Le choix du « smart beta »

Mais tout n’est pas affaire de subtilités comptables. « En 2016, le taux de rendement de nos actifs s’est élevé à 3,5 % net, révèle-t-il. Un niveau satisfaisant, compte tenu du niveau de l’inflation. » Techniquement, la réserve du régime se compose de deux grandes poches financières. Dotée à fin décembre 2016 de 10 milliards d’euros, la réserve technique de fonds de roulement est destinée à supporter les désinvestissements nécessaires au versement des retraites pour 2017 et 2018. Elle est donc investie en fonds obligataires de court terme, OPCVM monétaires et livrets bancaires. « La plus grande part de ces fonds investis à court terme a été constituée par un apport résultant du passage, au 1er janvier 2016, à un recouvrement mensuel des cotisations, à l’exception des entreprises de moins de 10 salariés laissées en mode trimestriel », rappelle Philippe Goubeault. L’autre part de la réserve technique, non mobilisée par les désinvestissements prévus pour les deux prochaines années, est investie en actifs de moyen et long terme. Elle représente 53 milliards d’euros en valeur de marché, fédérations et institutions confondues. « Jusqu’en 2016, nos investissements respectaient une ventilation 30 % actions / 70 % obligations, retrace-t-il. Suite à la conclusion des accords paritaires d’octobre 2015 mais aussi du contexte de marché, une réflexion a été menée pour déterminer si une réallocation devait être envisagée. » Or aucun argument n’a plaidé pour un changement de l’allocation stratégique. En revanche, les portefeuilles ont été calibrés pour limiter la prise de risque. Sur la partie obligataire, le benchmarkinitial « toutes maturités » a été troqué pour un indice obligataire 1-5 ans pour abaisser la duration.
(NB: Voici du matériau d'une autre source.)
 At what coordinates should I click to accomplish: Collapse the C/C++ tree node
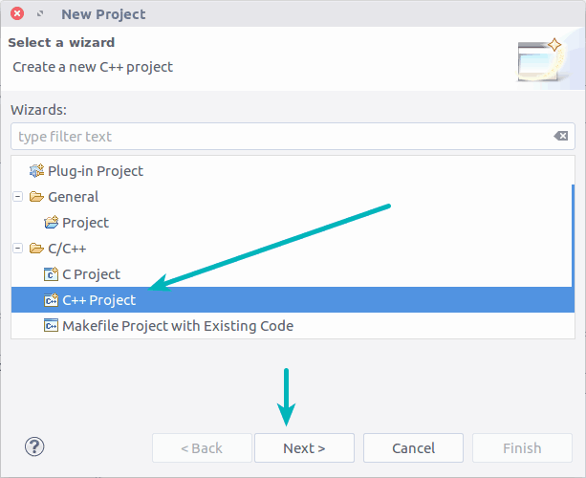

La partie actions a elle aussi subi un toilettage. L’indice composite intègre désormais deux tiers d’actions zone euro (contre 100 % auparavant), 17 % de valeurs internationales, et la gestion quantitative à volatilité contrôlée (low volatility) a été introduite à hauteur de 17 %. « Cette stratégie systématique est mise en œuvre dans la poche actions de portefeuilles diversifiés et dans des fonds actions spécialisées, explique Philippe Goubeault. L’aménagement de la composition de l’indice de référence vise à inciter les institutions à donner plus de poids dans leur portefeuille aux stratégies systématiques. » Selon les choix qu’elles arrêteront, des appels d’offres à destination des gérants spécialisés sur le smart beta pourraient être lancés dans les prochains mois.